False Fashionistas and Wily Seducers

‘There are few frauds of a worse kind than those by which respectable girls are induced to leave their homes. Finding themselves destitute among strangers they become an easy prey to the wily seducer.’ (Jerome Caminada, 1895)


At a local history exhibition on the Isle of Wight, I was surprised to discover a link between our Island house and a nefarious criminal from my home city of Manchester, who posed as a fashion designer to groom young women for sex.

The House of Redfern, a leading Victorian fashion house, was founded in Cowes, Isle of Wight, by John Redfern (1820-1895). Starting out as a tailor, Redfern developed a successful business that became world-famous in the 19th century, with celebrity clients including royalty.


Tailored jacket c 1880


Inspired by the renowned annual event of Cowes Week, John Redfern designed yachting outfits, riding costumes, evening dresses and travelling suits. At the height of his success, he was appointed as one of Queen Victoria’s dressmakers. Redfern also created outfits for the Princess of Wales Alexandra of Denmark, as well as for her husband’s well-known mistress, the actress Lillie Langtry.

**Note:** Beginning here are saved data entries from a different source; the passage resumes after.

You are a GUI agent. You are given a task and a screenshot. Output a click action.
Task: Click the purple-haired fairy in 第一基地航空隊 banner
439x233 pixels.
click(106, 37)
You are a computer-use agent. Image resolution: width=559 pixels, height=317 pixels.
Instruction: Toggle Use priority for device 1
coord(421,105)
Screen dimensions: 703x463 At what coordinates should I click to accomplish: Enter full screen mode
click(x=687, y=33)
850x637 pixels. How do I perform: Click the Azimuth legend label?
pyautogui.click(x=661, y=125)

Princess Alexandra of Denmark


As the Redfern empire expanded, John Redfern’s sons joined him in business, and the House of Redfern opened branches in London, Paris, Edinburgh and New York. Known for employing attractive female sales assistants, their success led to a lascivious conman taking advantage of the couture house’s reputation to open his own branch in Manchester. In 1893, when advertisements for young women to work in the new showrooms appeared in the local newspapers, many rushed to apply.

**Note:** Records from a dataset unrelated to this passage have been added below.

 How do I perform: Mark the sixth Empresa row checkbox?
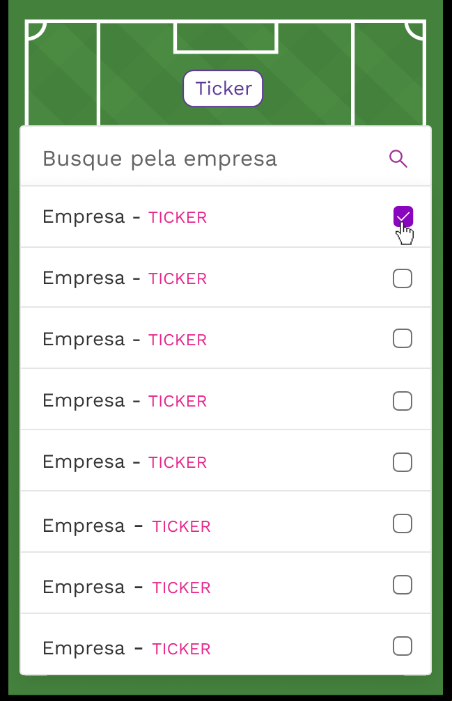click(x=403, y=523)
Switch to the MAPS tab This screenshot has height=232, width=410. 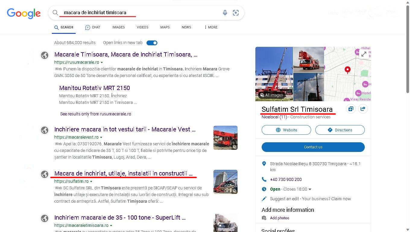165,27
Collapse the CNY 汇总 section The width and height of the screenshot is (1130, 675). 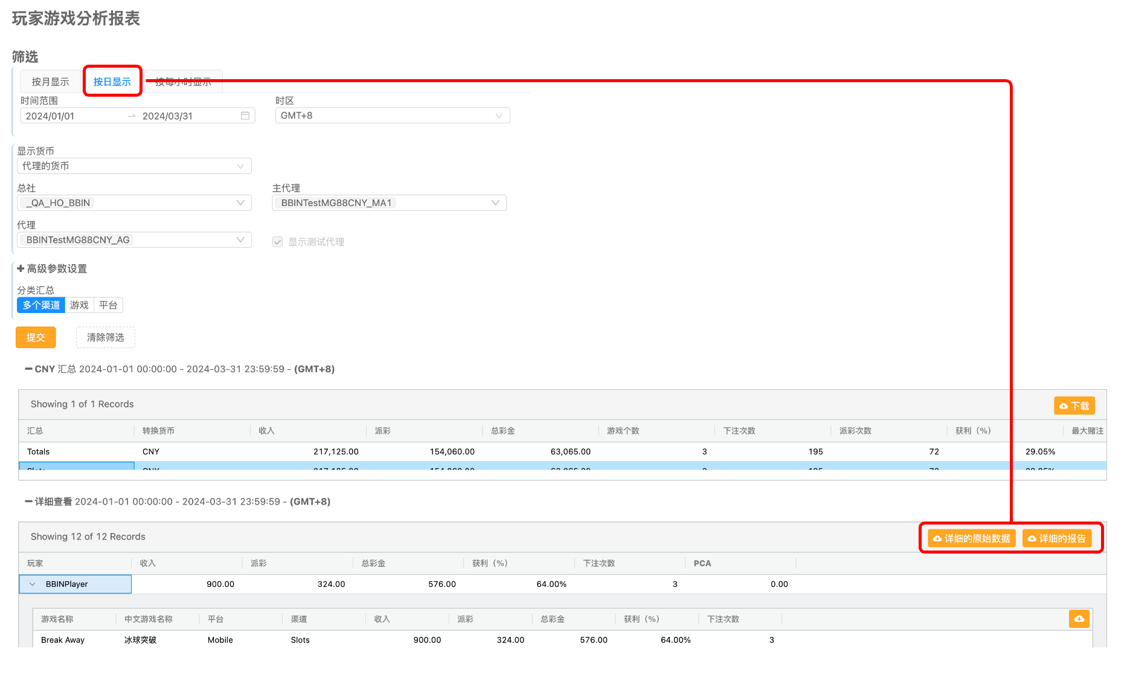pyautogui.click(x=28, y=369)
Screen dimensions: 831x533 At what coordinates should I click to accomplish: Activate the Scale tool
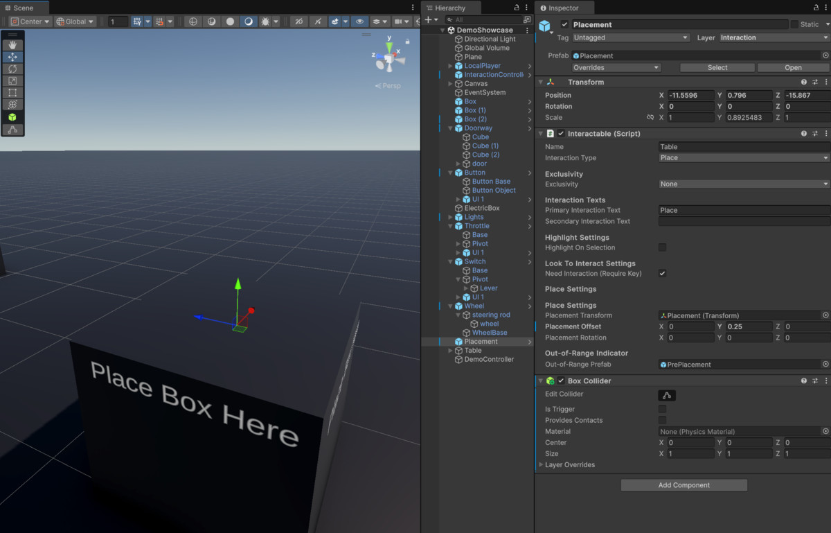[x=12, y=80]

Redfern afternoon dress, 1905


Applicants were instructed to send a photo of themselves ‘showing style of figure, if full or slim’. They had to dress well in both gowns and underwear. Once accepted, the women were required to purchase a dress made by Redferns: ‘a French-made gown, cut by a man, corsets and shoes to match their appearance’, costing about £4 (around £425 in today’s value). This ‘investment’ was non-refundable. Mr Redfern, manager of the Paris branch travelled to Manchester to conduct interviews in the new business premises.




Three young women were engaged immediately; one to act as the manager’s secretary, one to search for premises for the newly-appointed sales assistants to live in; and the third to furnish the new living quarters. All three would also work in the showroom and, for that purpose, they would need to be measured for their new gowns of black satin. ‘Mr Redfern’ informed the young women that, in Paris, it was customary for men to take measurements, and each one was submitted to a private appointment for this purpose. Asking them to remove their clothes, he measured their bust, waist and legs. Two of the women refused to take off their dresses, but the third was persuaded, and she was subjected to a sexual assault. When she later confided to her companions what had happened, they took her straight to Detective Chief Inspector Jerome Caminada, of the Manchester City police force, who investigated the case.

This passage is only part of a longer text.